在革馬拉(塔木德的主體部分)中,人們對自己觀點可能性的掌握,是同時和《聖經》推演並排放在一起的。這意味著,我們所設想的“全相”總應該在書麵律法(《聖經》的經文)上找到某處合乎情理的聯係。人們可以在多數革馬拉的開篇就讀到類似的結構,針對密西拿的論點,學者們必須找到它在《聖經》上的推理出處,同時還必須找出持有這個論點的某個先哲究竟是誰,而那個先哲究竟是以誰的名義在堅持那個論點。(例如,我們在《塔木德》的第一頁就看到這樣的結構,在那裏,人們針對密西拿中的問題構造展開了討論,密西拿說了什麽呢?“拉比艾利澤認為:晚間‘舍瑪’(Shema)禱文的祈禱時間應該‘從祭司開始享用特如瑪(因為他們必須確保自己的潔淨從而必然意味著聖浴後的時間已經很晚了)開始,至初夜後(日落後的一段時間後)的那一段時間。’拉比珈瑪列則約定說:晚間‘舍瑪’(Shema)禱文的祈禱時間應該‘從祭司開始享用特如瑪開始,至日出前的那一段時間。’其他拉比則約定說:晚間‘舍瑪’(Shema)禱文的祈禱時間應該‘從祭司開始享用特如瑪開始,至子夜的那一段時間。’”(《密西拿.祝禱書》1:1)人們提出一個疑問:為什麽首先要確定晚間“舍瑪”(Shema)禱文的祈禱時間問題,卻不首先早上“舍瑪”(Shema)禱文的祈禱時間問題?對這個問題,聖哲們想出兩個《托拉》上的經文作為理由,其一是“舍瑪”本身包含的一句話“無論你坐在家裏,行在路上,躺下,起來,都要談論(《申命記》6:7)”,在那句話裏,首先說‘躺下’然後再談及‘起來’,這也就意味著“我們首先要討論晚間‘舍瑪’(Shema)禱文的祈禱時間問題”;其二是“有晚上,有早晨,這是頭一日(《創世記》1:5)”,在那句話裏,首先說‘晚上’然後再談及‘早晨’,這也就意味著“我們首先要討論晚間‘舍瑪’(Shema)禱文的祈禱時間問題”。)

 

任何一個句子都被放進一個可能性的框架中分析,它所包含每種與現實對應的案例都一一拿來和律法對照,同時,我們發現和邏輯一樣有效力的是聖人門徒,人們習慣於問:“這個拉比的說法來自於哪個更早時期的聖人呢?”這類提問直接塑造了塔木德式論證體係的某個重要風格:如果我們要協調公元3世紀的一對學者(A和B)的爭論,我們隻需要協調他們各自代表的某對公元1世紀時期的祖先(C和D)的爭論即可;如果A和B持有不同的看法,而A代表公元1世紀的聖哲C,而B則代表公元1世紀的聖哲D。

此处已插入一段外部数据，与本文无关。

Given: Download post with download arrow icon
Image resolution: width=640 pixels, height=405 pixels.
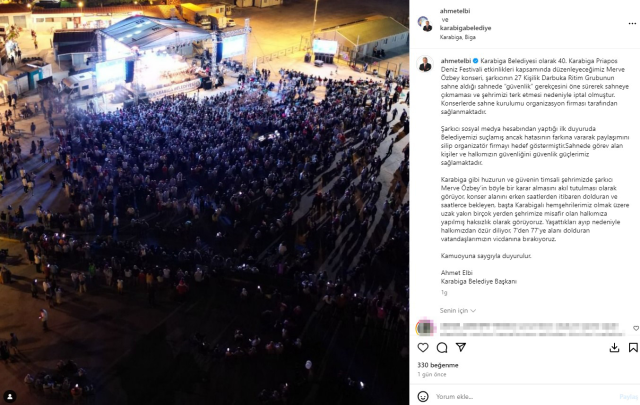Looking at the screenshot, I should tap(614, 347).
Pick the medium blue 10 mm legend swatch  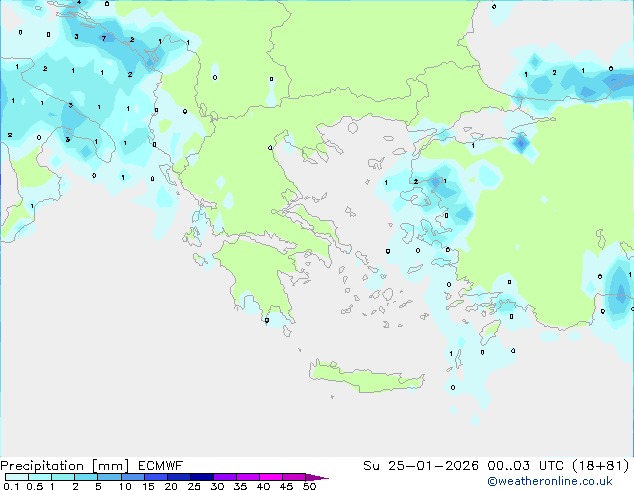tap(132, 478)
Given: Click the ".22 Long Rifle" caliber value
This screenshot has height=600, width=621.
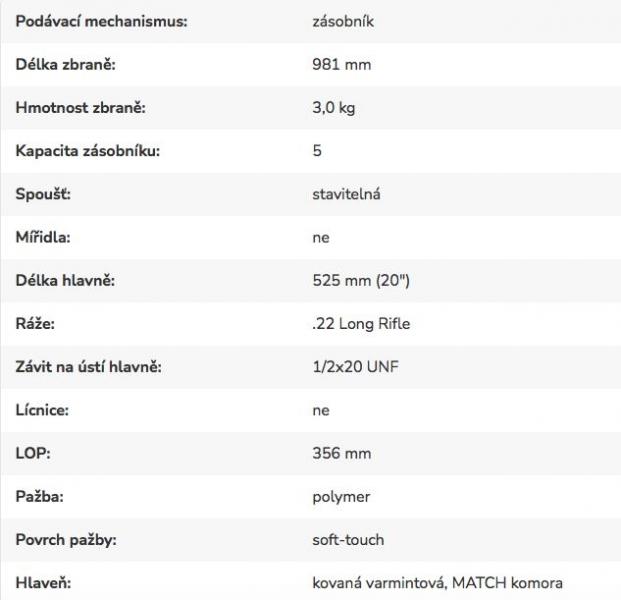Looking at the screenshot, I should coord(361,324).
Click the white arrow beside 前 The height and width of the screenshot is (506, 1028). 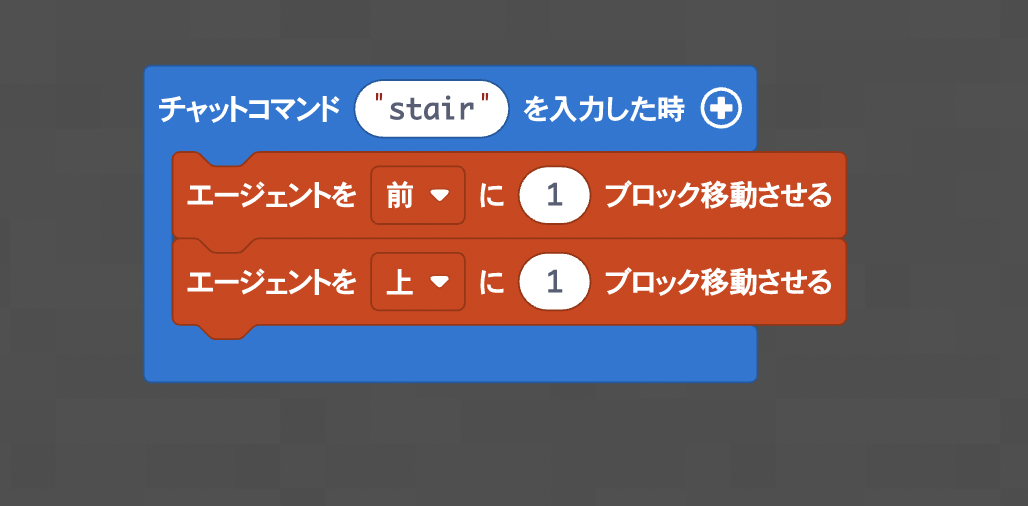pyautogui.click(x=439, y=195)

這是一種辯證的影射關係,它們直接造成塔木德式文本的超時空特征。

 

最知名的辯論在不同時代各自有不同的代表人物,對猶太人來說,早先有希勒(Hillel)和沙邁(Shammai),而居後則有阿巴葉(Abaye)和拉巴(Raba),他們分別代表處於爭論中的坦拿和阿摩拉。但似乎在革馬拉文本中,這種輩分上的差異遠遠被爭論所淹沒了,人們在塔木德經文中看不出他們的時代差異,反倒更多集中於他們觀念的差異。對希勒和沙邁來說,他們已經給後人留下比他們所爭論內容更珍貴的東西,那就是一種處理分歧爭執的猶太精神,希勒與沙邁在學術上爭論,彼此都不曾放棄自己智力上的原則,但是他們又彼此尊重和寬容,對任何一個相對完滿的學術階層來說,這種理想都並非是烏托邦性質的。在後來的猶太精英學者中,那種爭論的精神始終傳承了下來,人們的確像他們的先輩那樣互相爭論,但從不憎恨對方;同樣,對阿巴葉和拉巴來說,他們代表另一種精神,在革馬拉裏,他們的辯論彌漫各處,人們始終能發現這兩個人在一問一答,或者彼此針對別人的論點做出各自不同的結論,總體來說,兩個人執著於律法的細節並且其中一人喜歡時不時說點箴言,例如阿巴葉,而另一個人則經常喜歡吹噓自己的淵博,例如拉巴。這兩個人的爭論和希勒與沙邁之間的關係是不同的,但我們提到阿巴葉和拉巴時,更多是對他們奉獻於律法問題的態度而著迷,他們追求過多過於瑣碎的律法問題,但卻依然被後期學者認為無比的神聖。這顯然是塔木德學者的一種典型治學態度。

 

接下來,讓我們看看《塔木德》是如何執著於字麵中可能意思的,同時,它是如何追求事物的各種可能性的(正是這種做法,使他們區別於之前的聖經猶太教,而改變人們對猶太人上帝的看法)。

  

在《塔木德.首門書》的第37頁上中,我們讀到一類“犯罪牛”的問題,這類問題探討的是牲畜造成的損害問題。譬如,鄰居家有一頭牛撞壞了我家的孩子,那麽顯然,鄰居該為沒有看管好他們的牛而負責,但是,如果這頭牛平素是頭溫和的牲畜,那麽它偶然的致傷事件將使主人的罪責變小很多。在塔木德裏,那種經常肇事的牛被稱為“木德”(Muad),而溫和的牛則被稱為“它木”(Tam)。我們在那一頁(《塔木德.首門書》的第37頁上)讀到“如果一頭牛隻對同類是“木德”而對其他動物不是“木德””這樣的話,它的意思是“這頭牛的暴烈僅僅對於同類,但對其他動物則比較溫和。”但是,顯然我們發現了革馬拉的精神並不滿足於此,在那一頁上,兩個學者(拉比澤比德和拉比帕帕)展開爭論(這個爭論耗費了塔木德多達兩頁),他們爭論的焦點正是我們要講的“字麵裏包含的可能性”,那麽在這裏,我們可以從“如果一頭牛隻對同類是‘木德’而對其他動物不是‘木德’”裏讀到什麽呢?一頭牛對自己的同類很暴烈,而對其他動物很溫和。這句話在塔木德邏輯裏包含了2類意思,其一,如果一頭牛對自己的同類很暴烈,那麽就直接說明它對其他動物很溫和,其二,一頭牛對自己的同類很暴烈,並不意味它對其他動物就一定很溫和。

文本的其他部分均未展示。